現実逃避をしなければ何をしたらいいのだと言わんばかりに、声を無視する。
「アークが睨み付けるからいけないんだよ」
「そいうものなのか?」
アークと呼ばれた青年は、そこでやっと紗夜から視線を外す。
背中に流れる髪は太陽を弾く銀色で、紗夜よりも薄い青い瞳は透き通る海の色。年は紗夜よりは上だろう。

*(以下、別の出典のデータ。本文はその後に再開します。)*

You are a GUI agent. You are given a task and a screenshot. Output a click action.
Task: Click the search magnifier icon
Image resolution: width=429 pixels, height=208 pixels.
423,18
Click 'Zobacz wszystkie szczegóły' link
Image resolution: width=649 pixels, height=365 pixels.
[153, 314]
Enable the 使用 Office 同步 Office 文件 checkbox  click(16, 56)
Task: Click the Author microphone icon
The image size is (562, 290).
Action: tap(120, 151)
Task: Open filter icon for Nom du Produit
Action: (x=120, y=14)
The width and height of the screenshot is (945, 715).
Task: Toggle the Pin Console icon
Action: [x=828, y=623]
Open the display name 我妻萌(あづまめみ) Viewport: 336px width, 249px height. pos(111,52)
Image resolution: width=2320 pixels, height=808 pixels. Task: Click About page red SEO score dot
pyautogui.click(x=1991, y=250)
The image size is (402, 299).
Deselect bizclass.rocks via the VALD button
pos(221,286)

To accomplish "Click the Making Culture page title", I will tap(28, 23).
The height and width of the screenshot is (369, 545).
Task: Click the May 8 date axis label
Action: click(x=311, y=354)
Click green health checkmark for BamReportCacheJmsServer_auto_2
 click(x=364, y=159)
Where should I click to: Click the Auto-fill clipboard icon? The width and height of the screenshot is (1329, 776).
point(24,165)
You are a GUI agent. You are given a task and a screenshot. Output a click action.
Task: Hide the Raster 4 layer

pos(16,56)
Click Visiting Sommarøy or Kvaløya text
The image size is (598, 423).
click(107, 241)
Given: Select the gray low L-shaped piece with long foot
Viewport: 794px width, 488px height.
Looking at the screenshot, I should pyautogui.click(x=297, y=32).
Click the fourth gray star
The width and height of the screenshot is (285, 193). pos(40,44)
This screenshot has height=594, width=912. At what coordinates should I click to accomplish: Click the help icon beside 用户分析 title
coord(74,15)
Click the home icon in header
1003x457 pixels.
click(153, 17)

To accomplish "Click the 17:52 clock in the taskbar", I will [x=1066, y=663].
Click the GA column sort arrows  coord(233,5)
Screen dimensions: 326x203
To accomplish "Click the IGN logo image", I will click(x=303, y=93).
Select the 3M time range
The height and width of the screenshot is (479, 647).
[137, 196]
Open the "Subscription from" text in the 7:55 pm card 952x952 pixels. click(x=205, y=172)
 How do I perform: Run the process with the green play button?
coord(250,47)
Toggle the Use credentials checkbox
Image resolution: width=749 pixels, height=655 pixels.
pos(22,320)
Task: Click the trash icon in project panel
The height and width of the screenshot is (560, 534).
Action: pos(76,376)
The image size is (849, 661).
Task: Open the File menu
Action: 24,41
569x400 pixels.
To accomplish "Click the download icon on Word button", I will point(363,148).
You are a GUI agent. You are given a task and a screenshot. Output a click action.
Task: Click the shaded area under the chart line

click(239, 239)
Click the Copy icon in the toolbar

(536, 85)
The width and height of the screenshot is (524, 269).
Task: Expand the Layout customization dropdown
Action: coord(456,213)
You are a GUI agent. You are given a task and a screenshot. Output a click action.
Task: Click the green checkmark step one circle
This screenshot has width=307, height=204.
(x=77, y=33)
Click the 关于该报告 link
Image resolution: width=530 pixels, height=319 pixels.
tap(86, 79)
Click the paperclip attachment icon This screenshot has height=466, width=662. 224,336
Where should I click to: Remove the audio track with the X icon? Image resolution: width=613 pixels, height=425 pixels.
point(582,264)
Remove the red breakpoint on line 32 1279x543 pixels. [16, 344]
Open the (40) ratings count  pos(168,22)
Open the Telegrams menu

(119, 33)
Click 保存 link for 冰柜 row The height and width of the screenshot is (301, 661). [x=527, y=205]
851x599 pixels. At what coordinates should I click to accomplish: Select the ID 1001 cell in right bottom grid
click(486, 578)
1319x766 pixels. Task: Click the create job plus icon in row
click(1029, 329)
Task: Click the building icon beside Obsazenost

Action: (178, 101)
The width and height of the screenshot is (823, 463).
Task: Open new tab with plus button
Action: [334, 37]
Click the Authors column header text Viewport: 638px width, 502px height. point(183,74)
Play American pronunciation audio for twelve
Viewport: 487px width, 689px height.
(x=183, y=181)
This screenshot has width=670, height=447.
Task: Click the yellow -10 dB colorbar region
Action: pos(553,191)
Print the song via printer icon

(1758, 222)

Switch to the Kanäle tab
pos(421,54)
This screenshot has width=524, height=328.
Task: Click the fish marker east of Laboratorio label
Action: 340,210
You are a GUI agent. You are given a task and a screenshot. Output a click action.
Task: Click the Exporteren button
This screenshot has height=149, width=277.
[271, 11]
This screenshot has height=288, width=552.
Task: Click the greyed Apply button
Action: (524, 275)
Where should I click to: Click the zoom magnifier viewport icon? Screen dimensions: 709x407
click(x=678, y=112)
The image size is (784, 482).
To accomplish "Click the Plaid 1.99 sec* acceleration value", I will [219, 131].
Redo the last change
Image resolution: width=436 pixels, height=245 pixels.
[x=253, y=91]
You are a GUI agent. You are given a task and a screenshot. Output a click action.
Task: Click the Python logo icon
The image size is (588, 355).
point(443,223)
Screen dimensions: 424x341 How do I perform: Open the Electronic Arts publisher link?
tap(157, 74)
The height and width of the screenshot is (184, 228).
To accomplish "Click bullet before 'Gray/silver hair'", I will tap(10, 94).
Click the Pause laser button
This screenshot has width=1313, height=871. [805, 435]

「そうだよ。ほら、もう気がすんだでしょ? 剣も降ろしてあげなよ」
青い髪の青年がアークの剣に手を掛けて無理に降ろさせる。
アークと同じ色の瞳と、紗夜とは違った青い髪をしている青年は、やはり紗夜よりは年上だろう。アークとは対照的で穏やかな笑を浮かべる青年は、アークと並ぶとどことなく面立ちが似ている。
「ごめんね、大丈夫?」
自身に差しのべられた手を好意だと解釈した紗夜は、素直にその手を借りて立ち上がる。
「あ、ありがとうゴザイマス」
「すまなかった。ここは立ち入り禁止の森なんでな」
「そんな格好の女の子が一人で森の中心部にいる時点で、大体の予測はつくんだけどね。いろいろあって、念のためにってことで」
無愛想な印象を受ける銀髪とは対称的に、青髪の男性は気さくに話し掛けて来る。一気に生命の危機から脱した紗夜にとっては、もはや神懸かって見える。
「僕はフェイト。こっちはアーク」
「私は紗夜。蒼姫紗夜です」
「じゃあ早速行こうか」
フェイトはクルリと反転して歩き出す。
「え? あの、行くって……、どこに?」
「お城だよ」
「……えっ、お城!?」
「行くぞ」
紗夜の混乱などなんのそので、アークもフェイトも歩き始めてしまう。仕方ないので紗夜も恐る恐る着いて行くことにする。
ここに追いていかれるのだけは、絶対に嫌だった。